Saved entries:
"""

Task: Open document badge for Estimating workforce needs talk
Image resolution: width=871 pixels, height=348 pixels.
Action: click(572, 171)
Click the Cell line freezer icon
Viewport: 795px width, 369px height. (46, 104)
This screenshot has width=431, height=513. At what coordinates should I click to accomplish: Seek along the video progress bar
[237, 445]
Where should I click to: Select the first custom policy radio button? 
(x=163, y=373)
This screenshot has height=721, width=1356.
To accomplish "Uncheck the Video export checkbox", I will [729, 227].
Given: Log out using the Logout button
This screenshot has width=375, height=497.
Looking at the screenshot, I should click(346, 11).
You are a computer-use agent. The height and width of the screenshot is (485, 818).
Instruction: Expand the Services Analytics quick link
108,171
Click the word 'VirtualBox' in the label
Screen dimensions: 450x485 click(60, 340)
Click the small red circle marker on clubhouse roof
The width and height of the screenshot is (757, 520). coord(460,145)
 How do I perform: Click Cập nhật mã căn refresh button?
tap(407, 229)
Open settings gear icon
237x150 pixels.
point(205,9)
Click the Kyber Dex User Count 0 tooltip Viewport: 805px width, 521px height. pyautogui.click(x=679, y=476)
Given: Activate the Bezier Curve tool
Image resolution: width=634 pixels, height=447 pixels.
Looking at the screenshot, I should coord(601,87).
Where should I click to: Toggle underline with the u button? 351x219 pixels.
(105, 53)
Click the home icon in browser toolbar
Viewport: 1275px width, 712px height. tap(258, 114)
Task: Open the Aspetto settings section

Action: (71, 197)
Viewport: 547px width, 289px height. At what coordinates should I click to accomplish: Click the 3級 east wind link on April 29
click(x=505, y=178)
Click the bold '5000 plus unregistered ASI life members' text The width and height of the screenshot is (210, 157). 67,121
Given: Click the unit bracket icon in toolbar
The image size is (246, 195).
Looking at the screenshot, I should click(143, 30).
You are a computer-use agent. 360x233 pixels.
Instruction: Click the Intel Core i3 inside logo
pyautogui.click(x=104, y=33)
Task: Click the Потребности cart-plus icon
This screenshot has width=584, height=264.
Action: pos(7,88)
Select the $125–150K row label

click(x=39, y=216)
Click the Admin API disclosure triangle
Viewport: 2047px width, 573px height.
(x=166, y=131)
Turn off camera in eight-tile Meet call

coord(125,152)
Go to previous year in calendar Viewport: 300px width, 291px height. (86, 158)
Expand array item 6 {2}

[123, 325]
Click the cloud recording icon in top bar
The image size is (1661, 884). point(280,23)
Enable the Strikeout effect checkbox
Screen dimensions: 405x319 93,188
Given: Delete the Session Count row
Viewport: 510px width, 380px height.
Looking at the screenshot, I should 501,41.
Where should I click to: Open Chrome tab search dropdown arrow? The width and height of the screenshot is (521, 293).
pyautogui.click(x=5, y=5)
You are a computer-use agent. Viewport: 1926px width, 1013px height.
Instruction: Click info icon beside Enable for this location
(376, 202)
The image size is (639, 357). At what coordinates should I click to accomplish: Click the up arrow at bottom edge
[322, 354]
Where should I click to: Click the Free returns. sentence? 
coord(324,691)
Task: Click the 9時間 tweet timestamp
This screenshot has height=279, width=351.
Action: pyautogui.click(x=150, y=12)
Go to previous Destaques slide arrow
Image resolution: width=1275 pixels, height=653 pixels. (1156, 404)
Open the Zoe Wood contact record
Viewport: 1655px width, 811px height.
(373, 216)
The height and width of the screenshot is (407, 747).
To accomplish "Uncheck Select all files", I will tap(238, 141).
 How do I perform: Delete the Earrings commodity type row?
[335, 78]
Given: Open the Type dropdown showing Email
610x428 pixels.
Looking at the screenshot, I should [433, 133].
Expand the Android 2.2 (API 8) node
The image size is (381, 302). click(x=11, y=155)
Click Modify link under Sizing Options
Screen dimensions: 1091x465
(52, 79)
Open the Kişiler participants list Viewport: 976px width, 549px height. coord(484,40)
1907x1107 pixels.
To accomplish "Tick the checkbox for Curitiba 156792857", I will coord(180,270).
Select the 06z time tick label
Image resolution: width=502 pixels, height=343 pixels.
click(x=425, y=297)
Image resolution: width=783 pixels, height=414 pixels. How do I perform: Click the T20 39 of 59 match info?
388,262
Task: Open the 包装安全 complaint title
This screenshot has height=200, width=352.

"""

● GIVEN PROBLEM:
Could you swap every "Given" for "Goal" in the records between the lines holding "You are a computer-use agent. 360x233 pixels." and "Looking at the screenshot, I should [433, 133].", inclusive, and return only those lines with nothing else changed?

● REPLY:
You are a computer-use agent. 360x233 pixels.
Instruction: Click the Intel Core i3 inside logo
pyautogui.click(x=104, y=33)
Task: Click the Потребности cart-plus icon
This screenshot has width=584, height=264.
Action: pos(7,88)
Select the $125–150K row label

click(x=39, y=216)
Click the Admin API disclosure triangle
Viewport: 2047px width, 573px height.
(x=166, y=131)
Turn off camera in eight-tile Meet call

coord(125,152)
Go to previous year in calendar Viewport: 300px width, 291px height. (86, 158)
Expand array item 6 {2}

[123, 325]
Click the cloud recording icon in top bar
The image size is (1661, 884). point(280,23)
Enable the Strikeout effect checkbox
Screen dimensions: 405x319 93,188
Goal: Delete the Session Count row
Viewport: 510px width, 380px height.
Looking at the screenshot, I should 501,41.
Where should I click to: Open Chrome tab search dropdown arrow? The width and height of the screenshot is (521, 293).
pyautogui.click(x=5, y=5)
You are a computer-use agent. Viewport: 1926px width, 1013px height.
Instruction: Click info icon beside Enable for this location
(376, 202)
The image size is (639, 357). At what coordinates should I click to accomplish: Click the up arrow at bottom edge
[322, 354]
Where should I click to: Click the Free returns. sentence? 
coord(324,691)
Task: Click the 9時間 tweet timestamp
This screenshot has height=279, width=351.
Action: pyautogui.click(x=150, y=12)
Go to previous Destaques slide arrow
Image resolution: width=1275 pixels, height=653 pixels. (1156, 404)
Open the Zoe Wood contact record
Viewport: 1655px width, 811px height.
(373, 216)
The height and width of the screenshot is (407, 747).
To accomplish "Uncheck Select all files", I will tap(238, 141).
 How do I perform: Delete the Earrings commodity type row?
[335, 78]
Goal: Open the Type dropdown showing Email
610x428 pixels.
Looking at the screenshot, I should [433, 133].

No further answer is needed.